++++ STUDY TEXT ++++
Norðoyatunnilin (The Northern Isles Tunnel) is a two-lane road tunnel under the Leirvíksfjørður in the Faroe Islands. It connects the islands of Eysturoy and Borðoy. The tunnel is 6.2 km long and goes down to a depth of 150 metres below sea level. The maximum gradient is approximately 6%. The tunnel entrances are near the towns of Leirvík on Eysturoy, and Klaksvík on Borðoy. Until the Eysturoyartunnilin opened in December 2020, Norðoyatunnilin was the longest tunnel in the Faroe Islands.

==History==
In 1988 Landsverkfrøðingurin (the national office of public works) carried out a number of seismic investigations in Leirvíksfjørður (the strait between Eysturoy and Borðoy). A year earlier, an engineer had drawn up an overall plan showing alternative sites for constructing tunnels. Further surveys in 1988 confirmed that the tunnel plans were considered to be economically viable. In 2003, after the 1990s Faroese economic crisis, work began on boring the tunnel between Eysturoy and Borðoy. The official opening of the tunnel was on April 29, 2006. Traffic has steadily increased from 662,828 vehicles in 2007 to 1,544,948 in 2024 (4,221 per day). The project cost 395 million Danish kroner and is expected to be repaid by 2021.
++++
- _ABOUT THIS TASK_:
According to the tunnel text above, on what date was the Northern Isles Tunnel officially opened?
++++ SUPPLIED RECORDS ++++
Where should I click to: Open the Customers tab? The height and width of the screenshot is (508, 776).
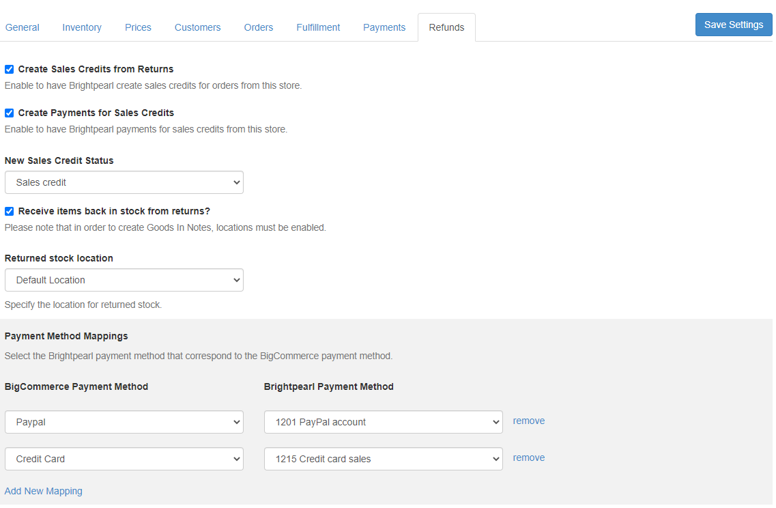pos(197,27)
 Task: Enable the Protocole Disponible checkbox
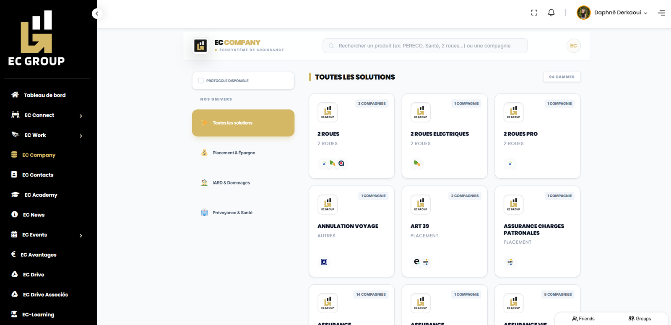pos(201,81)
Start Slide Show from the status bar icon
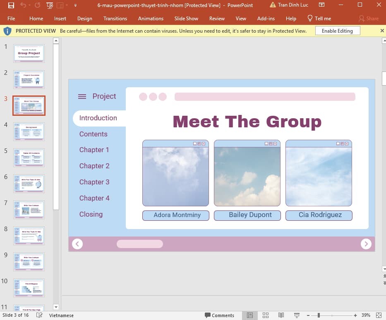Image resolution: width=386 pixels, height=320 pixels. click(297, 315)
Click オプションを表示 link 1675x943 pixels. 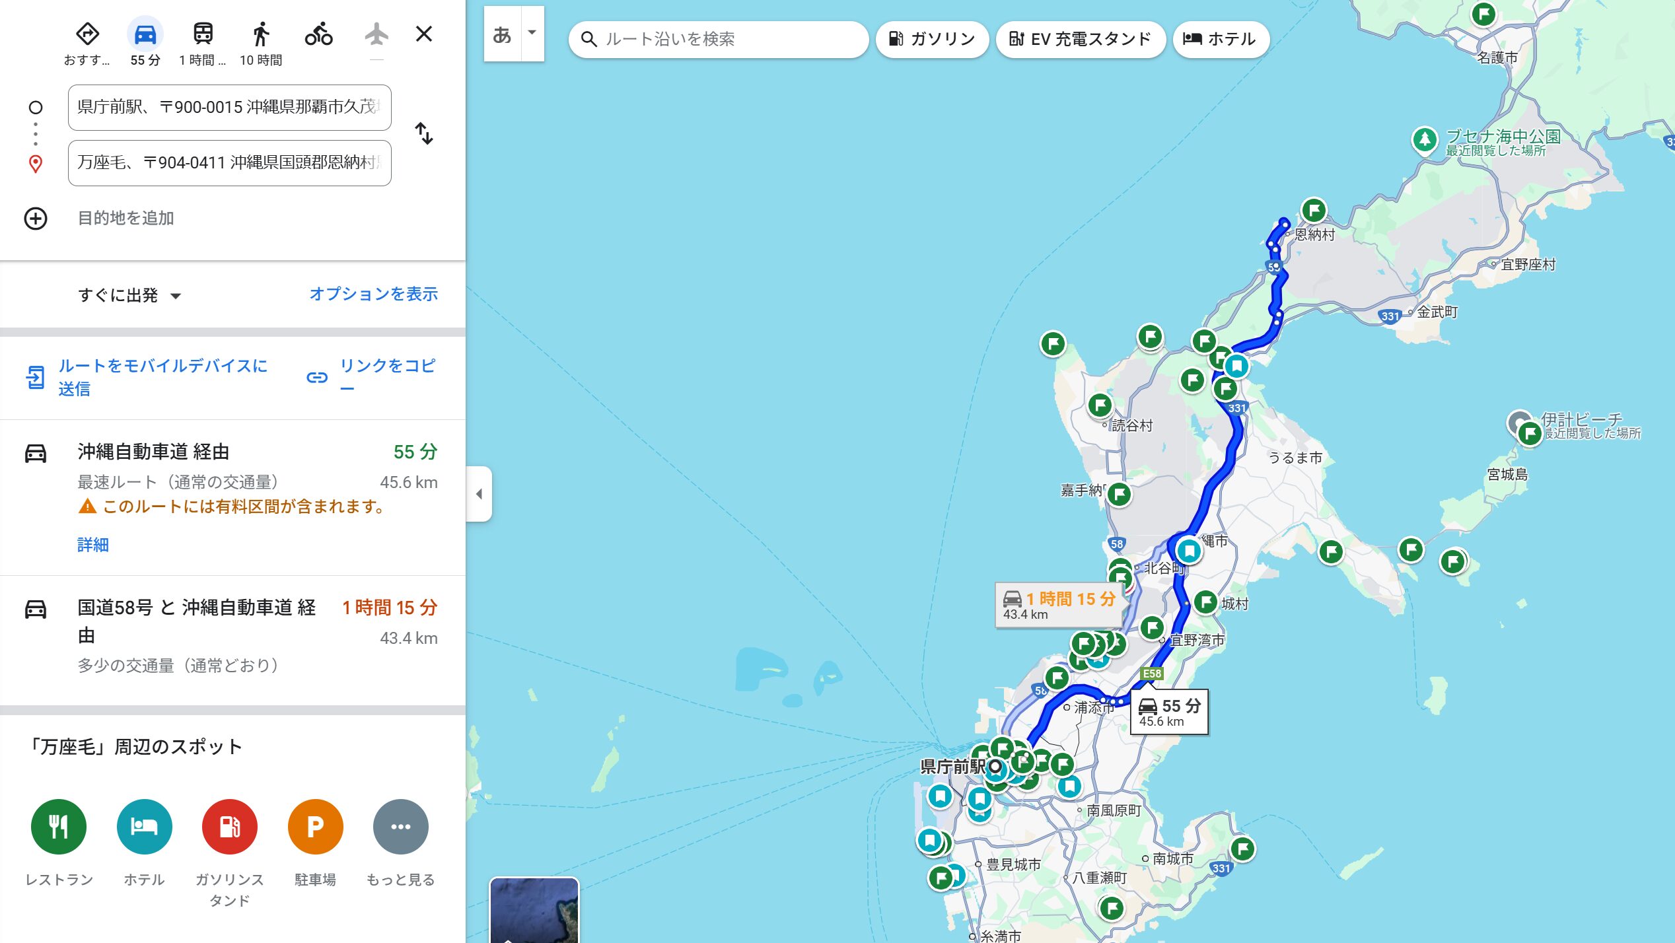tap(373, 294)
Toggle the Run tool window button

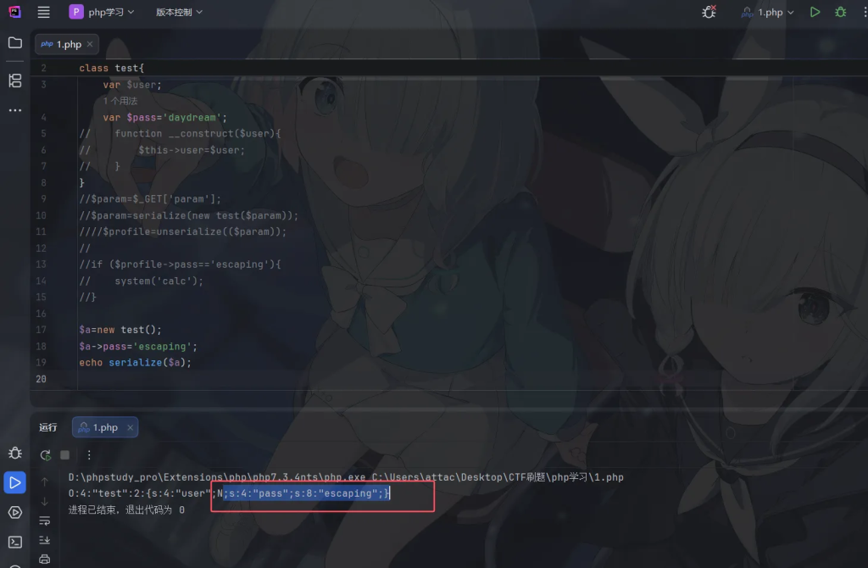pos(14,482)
++++
++++ SUPPLIED RECORDS ++++
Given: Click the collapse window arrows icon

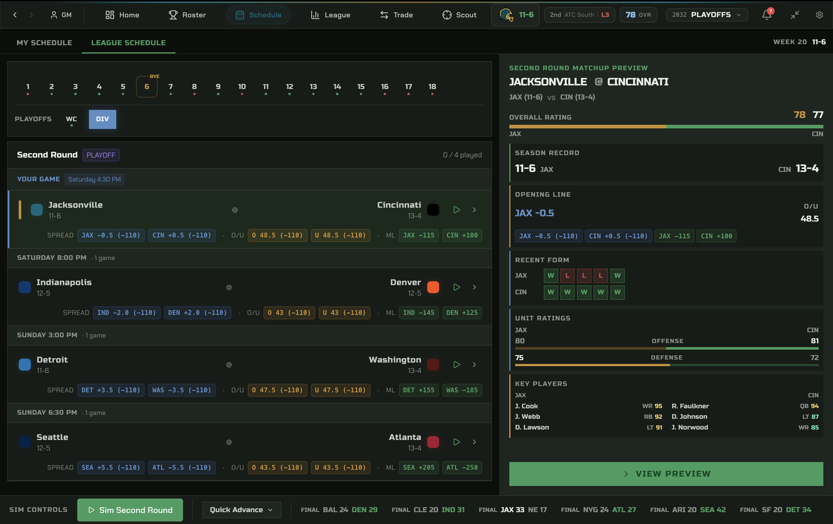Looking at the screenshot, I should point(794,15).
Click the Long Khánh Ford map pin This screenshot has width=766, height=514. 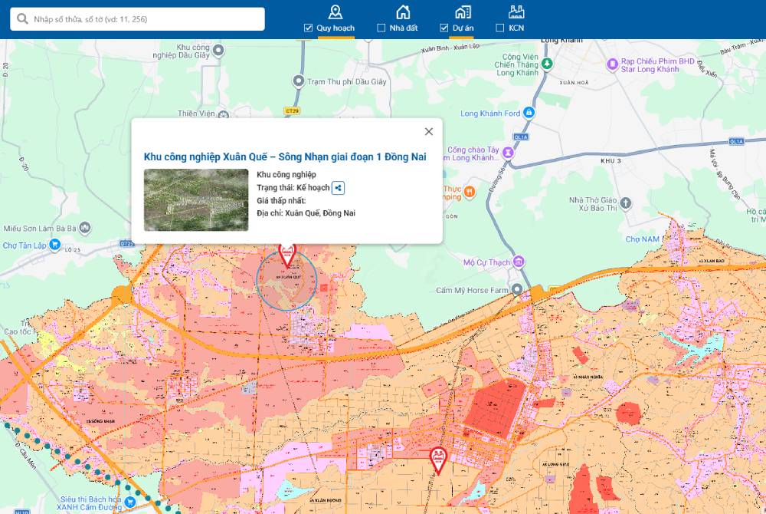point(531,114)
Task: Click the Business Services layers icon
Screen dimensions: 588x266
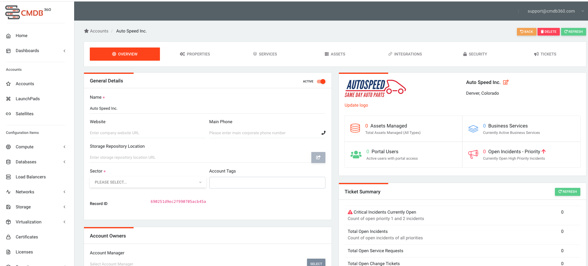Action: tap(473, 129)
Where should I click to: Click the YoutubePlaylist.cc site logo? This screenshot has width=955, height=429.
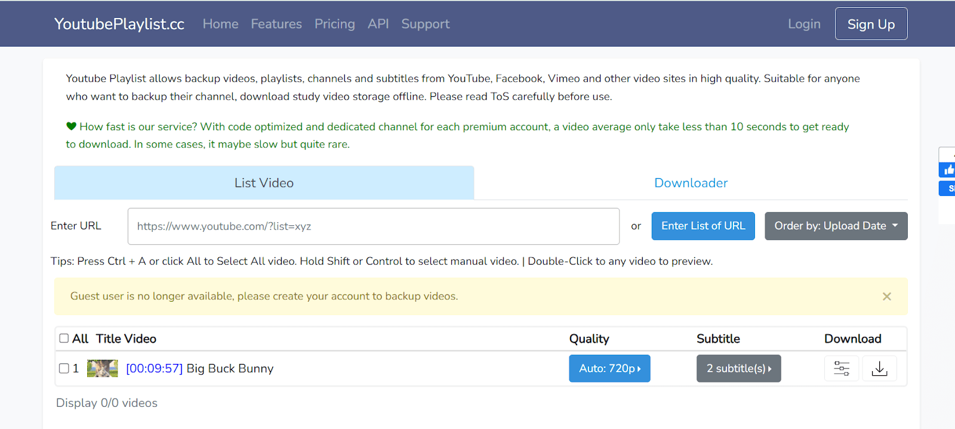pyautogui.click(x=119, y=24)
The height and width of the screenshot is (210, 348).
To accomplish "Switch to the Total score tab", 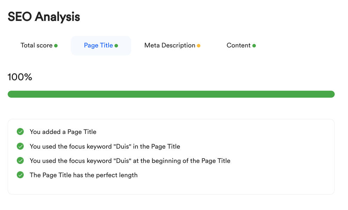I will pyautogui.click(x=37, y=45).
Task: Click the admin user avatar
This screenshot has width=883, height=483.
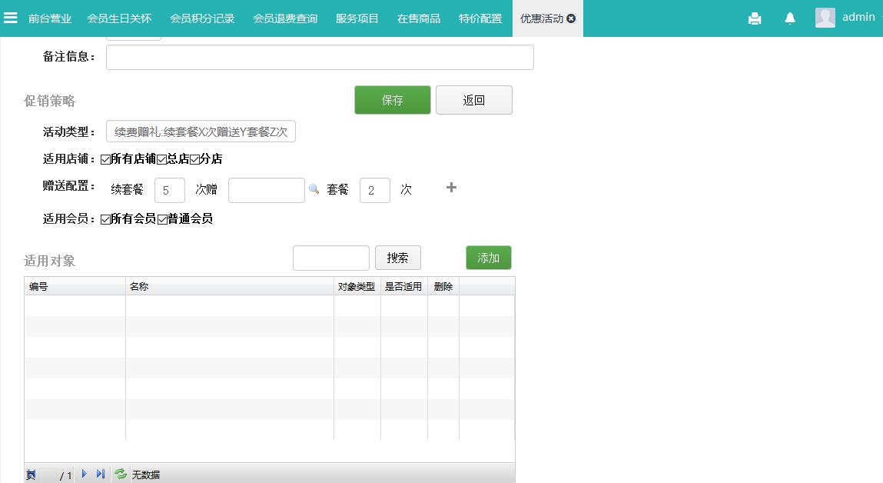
++++
- _RESULT OF THIS TASK_:
April 29, 2006